Venerdì 17 luglio alle 21.30 il festival darà spazio al progetto C.RE.A.RE Campania, iniziativa dedicata alla valorizzazione delle nuove generazioni della danza e alla promozione della creatività coreografica regionale.
Ad aprire la serata sarà "Howl: dentro il muro", coreografia di Daniel Di Benedetto. Ispirato all'immagine del grido come necessità di relazione e richiesta di ascolto, il lavoro racconta la storia di una figura che si rifugia dietro una barriera invisibile per proteggersi dal mondo. L'incontro con una seconda presenza, sospesa tra ricordo e desiderio, mette progressivamente in crisi le difese costruite nel tempo. Attraverso un linguaggio fisico intenso e vulnerabile, la coreografia accompagna il protagonista verso l'accettazione della propria fragilità, trasformando il grido evocato dal titolo in un gesto di apertura e riconciliazione.
Seguirà "Cotidia" di Cristiana Maffei, una riflessione sulla quotidianità e sulle dinamiche che caratterizzano la vita contemporanea. Lo spettacolo indaga la frenesia che scandisce le nostre giornate e il modo in cui essa influenza le relazioni, la percezione di sé e il rapporto con gli altri. Attraverso il movimento, la coreografia invita a interrogarsi sulla possibilità di rallentare, ritrovando uno spazio di autenticità al di fuori delle logiche della produttività e dell'accelerazione costante.
A chiudere la serata sarà "Anabasis", progetto coreografico di e con Mara Noto e Rita Esposito. Il lavoro prende il nome dal termine greco che indica la risalita e si sviluppa come un viaggio fisico e simbolico verso una nuova consapevolezza. Le due interpreti costruiscono una relazione fatta di riflessi, protezione reciproca e riconoscimento, dando vita a un dialogo corporeo che attraversa fragilità, trasformazione e crescita. La danza diventa così metafora di un percorso condiviso in cui il confronto con l'altro si rivela strumento di evoluzione e conoscenza.

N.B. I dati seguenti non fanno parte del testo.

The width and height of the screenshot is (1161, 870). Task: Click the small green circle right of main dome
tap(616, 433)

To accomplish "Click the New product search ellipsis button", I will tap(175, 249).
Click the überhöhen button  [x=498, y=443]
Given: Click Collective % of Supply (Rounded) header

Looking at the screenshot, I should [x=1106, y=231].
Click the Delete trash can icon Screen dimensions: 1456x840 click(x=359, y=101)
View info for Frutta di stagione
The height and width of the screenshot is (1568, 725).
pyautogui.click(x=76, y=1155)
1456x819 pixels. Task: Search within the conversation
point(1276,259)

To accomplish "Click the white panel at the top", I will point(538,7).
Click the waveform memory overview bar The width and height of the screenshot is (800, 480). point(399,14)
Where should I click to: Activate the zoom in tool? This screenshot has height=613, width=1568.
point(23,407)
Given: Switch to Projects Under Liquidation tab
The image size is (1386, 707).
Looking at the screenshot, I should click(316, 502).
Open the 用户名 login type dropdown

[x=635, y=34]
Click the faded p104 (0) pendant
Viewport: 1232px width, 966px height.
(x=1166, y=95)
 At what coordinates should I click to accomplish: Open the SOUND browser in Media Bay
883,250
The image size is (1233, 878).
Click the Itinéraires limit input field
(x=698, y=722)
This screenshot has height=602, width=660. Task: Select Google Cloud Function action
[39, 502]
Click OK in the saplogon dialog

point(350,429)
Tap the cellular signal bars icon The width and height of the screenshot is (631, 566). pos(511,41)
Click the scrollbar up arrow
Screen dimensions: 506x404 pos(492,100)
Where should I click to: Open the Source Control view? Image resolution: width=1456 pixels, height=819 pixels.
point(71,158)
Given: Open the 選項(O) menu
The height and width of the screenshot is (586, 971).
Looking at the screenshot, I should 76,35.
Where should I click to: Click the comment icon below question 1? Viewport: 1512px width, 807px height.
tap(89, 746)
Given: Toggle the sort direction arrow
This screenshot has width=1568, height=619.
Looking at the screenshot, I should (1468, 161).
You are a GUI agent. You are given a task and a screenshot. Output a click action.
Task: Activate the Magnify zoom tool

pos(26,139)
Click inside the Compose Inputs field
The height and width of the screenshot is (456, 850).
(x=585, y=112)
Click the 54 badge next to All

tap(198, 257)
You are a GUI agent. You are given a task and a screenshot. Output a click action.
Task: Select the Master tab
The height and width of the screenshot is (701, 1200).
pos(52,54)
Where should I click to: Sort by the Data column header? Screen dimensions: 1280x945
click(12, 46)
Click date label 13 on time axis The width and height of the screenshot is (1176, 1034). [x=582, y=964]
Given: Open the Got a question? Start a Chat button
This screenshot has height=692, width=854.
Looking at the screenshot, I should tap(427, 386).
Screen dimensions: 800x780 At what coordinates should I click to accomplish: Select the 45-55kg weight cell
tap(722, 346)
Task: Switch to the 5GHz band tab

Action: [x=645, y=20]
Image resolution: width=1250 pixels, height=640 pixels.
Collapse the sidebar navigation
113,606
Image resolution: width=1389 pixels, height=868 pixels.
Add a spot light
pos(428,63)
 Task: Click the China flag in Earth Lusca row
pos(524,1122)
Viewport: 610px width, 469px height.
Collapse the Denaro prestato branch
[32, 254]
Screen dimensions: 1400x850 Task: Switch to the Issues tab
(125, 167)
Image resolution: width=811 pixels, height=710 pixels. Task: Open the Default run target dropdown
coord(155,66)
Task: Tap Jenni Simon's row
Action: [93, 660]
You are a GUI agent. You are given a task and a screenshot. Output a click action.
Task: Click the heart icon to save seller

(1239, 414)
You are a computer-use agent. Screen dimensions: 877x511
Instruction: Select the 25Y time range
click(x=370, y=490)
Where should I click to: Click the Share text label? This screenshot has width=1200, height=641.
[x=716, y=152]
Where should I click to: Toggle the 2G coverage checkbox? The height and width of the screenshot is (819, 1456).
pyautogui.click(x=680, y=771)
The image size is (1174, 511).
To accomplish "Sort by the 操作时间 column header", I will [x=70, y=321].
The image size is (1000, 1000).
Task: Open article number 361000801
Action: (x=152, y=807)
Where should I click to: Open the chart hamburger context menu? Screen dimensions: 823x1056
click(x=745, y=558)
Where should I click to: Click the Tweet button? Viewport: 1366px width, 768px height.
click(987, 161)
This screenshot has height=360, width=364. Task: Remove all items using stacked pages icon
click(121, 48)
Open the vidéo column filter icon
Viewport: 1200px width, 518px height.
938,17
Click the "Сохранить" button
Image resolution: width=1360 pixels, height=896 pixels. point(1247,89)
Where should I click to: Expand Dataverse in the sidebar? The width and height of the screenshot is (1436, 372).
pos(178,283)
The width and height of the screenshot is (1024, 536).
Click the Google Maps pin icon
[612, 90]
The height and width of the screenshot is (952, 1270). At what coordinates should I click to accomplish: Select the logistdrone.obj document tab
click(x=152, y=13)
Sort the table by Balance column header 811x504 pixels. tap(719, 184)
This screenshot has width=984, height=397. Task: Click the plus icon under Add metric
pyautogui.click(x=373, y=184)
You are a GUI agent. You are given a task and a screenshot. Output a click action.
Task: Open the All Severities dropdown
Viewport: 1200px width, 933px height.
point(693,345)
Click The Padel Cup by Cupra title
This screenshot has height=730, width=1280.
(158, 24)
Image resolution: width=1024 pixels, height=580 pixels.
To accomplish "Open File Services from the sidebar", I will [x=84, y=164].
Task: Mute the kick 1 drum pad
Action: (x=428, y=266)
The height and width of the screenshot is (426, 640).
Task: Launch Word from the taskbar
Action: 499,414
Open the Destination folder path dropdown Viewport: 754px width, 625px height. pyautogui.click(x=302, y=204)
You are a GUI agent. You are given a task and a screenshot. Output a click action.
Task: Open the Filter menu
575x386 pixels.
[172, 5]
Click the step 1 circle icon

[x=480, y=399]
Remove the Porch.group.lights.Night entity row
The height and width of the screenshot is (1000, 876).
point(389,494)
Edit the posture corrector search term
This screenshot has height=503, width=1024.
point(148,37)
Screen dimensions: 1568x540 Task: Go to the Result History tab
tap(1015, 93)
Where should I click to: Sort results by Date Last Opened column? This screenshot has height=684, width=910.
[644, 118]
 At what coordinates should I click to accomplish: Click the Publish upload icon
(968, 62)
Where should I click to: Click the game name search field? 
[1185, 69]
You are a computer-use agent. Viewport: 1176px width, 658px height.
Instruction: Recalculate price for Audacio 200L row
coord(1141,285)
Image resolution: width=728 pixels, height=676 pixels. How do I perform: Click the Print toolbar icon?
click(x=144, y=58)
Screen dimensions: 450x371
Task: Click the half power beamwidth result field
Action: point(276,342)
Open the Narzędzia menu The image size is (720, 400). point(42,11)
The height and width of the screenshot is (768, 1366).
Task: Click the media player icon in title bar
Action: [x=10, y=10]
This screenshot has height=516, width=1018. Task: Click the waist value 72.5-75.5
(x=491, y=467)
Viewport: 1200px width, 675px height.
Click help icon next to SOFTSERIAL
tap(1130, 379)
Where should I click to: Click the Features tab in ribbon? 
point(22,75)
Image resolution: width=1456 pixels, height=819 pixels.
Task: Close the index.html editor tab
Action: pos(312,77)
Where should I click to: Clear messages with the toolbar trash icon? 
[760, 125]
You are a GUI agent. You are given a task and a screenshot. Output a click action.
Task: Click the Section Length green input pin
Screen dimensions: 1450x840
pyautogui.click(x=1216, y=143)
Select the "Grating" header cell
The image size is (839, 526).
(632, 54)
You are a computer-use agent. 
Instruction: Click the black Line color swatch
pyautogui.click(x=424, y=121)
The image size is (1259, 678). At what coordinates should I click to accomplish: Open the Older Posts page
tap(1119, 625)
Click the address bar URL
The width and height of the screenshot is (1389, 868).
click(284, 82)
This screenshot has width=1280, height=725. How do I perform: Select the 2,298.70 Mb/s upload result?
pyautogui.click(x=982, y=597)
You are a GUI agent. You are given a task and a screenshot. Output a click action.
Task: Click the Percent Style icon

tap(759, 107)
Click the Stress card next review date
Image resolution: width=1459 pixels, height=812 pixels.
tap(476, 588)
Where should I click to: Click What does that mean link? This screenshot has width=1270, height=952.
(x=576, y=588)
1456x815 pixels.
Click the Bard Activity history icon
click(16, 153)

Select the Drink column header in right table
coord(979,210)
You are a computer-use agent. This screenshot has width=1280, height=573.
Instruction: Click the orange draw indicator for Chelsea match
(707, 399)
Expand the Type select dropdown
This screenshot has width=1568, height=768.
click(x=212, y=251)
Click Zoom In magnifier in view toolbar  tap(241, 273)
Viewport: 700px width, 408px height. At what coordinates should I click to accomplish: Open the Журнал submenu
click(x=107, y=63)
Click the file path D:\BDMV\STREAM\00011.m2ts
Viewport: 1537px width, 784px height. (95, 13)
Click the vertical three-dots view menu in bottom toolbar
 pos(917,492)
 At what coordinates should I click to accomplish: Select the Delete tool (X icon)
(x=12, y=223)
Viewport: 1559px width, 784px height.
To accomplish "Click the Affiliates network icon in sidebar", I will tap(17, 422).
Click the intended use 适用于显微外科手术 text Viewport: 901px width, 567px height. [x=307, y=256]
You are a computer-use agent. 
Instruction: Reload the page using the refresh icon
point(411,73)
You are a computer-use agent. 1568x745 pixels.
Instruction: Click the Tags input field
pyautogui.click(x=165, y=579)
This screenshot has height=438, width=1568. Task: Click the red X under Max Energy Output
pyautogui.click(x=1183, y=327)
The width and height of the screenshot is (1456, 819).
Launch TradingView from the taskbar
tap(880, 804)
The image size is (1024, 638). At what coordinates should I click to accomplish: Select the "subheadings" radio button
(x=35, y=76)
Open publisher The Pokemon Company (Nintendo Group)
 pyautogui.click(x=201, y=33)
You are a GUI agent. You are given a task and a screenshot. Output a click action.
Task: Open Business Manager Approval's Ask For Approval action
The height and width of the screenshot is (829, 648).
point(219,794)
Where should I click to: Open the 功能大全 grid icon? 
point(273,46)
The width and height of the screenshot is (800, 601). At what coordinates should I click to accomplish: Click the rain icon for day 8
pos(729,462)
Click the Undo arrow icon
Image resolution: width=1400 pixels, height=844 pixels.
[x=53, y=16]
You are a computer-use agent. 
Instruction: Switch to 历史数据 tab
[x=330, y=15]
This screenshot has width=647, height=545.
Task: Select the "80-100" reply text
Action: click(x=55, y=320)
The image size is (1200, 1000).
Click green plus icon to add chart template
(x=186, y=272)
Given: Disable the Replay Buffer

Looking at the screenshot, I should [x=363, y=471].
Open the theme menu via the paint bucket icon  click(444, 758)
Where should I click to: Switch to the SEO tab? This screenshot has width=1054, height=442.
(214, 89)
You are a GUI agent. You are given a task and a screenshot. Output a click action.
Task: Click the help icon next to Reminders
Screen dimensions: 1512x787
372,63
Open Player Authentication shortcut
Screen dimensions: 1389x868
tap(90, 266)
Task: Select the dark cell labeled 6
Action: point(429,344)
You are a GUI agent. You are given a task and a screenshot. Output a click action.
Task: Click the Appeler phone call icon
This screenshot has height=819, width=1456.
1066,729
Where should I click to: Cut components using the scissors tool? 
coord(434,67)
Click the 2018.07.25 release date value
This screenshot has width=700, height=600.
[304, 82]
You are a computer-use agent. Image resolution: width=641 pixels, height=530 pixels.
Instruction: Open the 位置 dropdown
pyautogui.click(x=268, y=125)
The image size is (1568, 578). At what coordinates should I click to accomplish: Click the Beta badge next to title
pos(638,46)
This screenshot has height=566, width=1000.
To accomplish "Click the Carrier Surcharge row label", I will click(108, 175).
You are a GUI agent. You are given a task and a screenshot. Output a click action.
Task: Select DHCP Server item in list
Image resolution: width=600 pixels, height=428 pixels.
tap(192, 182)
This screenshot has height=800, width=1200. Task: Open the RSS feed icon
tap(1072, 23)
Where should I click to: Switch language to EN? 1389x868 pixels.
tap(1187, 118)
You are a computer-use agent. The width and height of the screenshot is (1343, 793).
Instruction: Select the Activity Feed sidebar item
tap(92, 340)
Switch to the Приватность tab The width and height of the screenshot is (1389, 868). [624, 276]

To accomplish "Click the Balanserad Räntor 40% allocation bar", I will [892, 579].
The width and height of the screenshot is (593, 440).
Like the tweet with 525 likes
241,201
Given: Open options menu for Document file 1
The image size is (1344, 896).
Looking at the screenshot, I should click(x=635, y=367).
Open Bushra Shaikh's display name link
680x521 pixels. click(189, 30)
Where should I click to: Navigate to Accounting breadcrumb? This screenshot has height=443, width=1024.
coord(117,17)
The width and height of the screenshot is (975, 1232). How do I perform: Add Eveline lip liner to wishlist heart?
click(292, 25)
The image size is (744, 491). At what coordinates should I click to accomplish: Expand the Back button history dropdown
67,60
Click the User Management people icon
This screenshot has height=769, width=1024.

Sabato 18 luglio alle 21.30 il festival proseguirà con due importanti ospiti della scena contemporanea italiana e internazionale.
In programma "K.I.T.S.C.H. – Karaoke Is The Supreme Challenge" della Compagnia degli Istanti, diretta da Simona Bucci, con coreografia di Camilla Giani. Artista formatasi tra danza contemporanea e Butoh, Giani costruisce una performance che utilizza il karaoke come metafora del potere trasformativo della rappresentazione. Lo spettacolo indaga il confine tra individuo e collettività, tra identità personale e rito condiviso, trasformando l'atto performativo in un'esperienza di sospensione, liberazione e partecipazione. Dietro l'apparente leggerezza del dispositivo scenico emerge una riflessione profonda sul corpo come luogo di attraversamento e sulla performance come pratica capace di generare comunità.
La serata si concluderà con "Void" dell'Albanian Dance Theater Company, storica compagnia fondata nel 2000 da Gjergji Prevazi e considerata oggi il principale punto di riferimento della danza contemporanea in Albania. Il lavoro esplora il vuoto come condizione esistenziale, emotiva e politica del presente. Attraverso una scrittura coreografica essenziale, atmosfere sospese e un tempo scenico dilatato, la performance accompagna il pubblico in un percorso che attraversa isolamento, perdita e rinascita. Il vuoto non viene rappresentato come assenza, ma come spazio di resistenza e possibilità, luogo in cui il corpo può ridefinire la propria presenza e immaginare nuove forme di esistenza.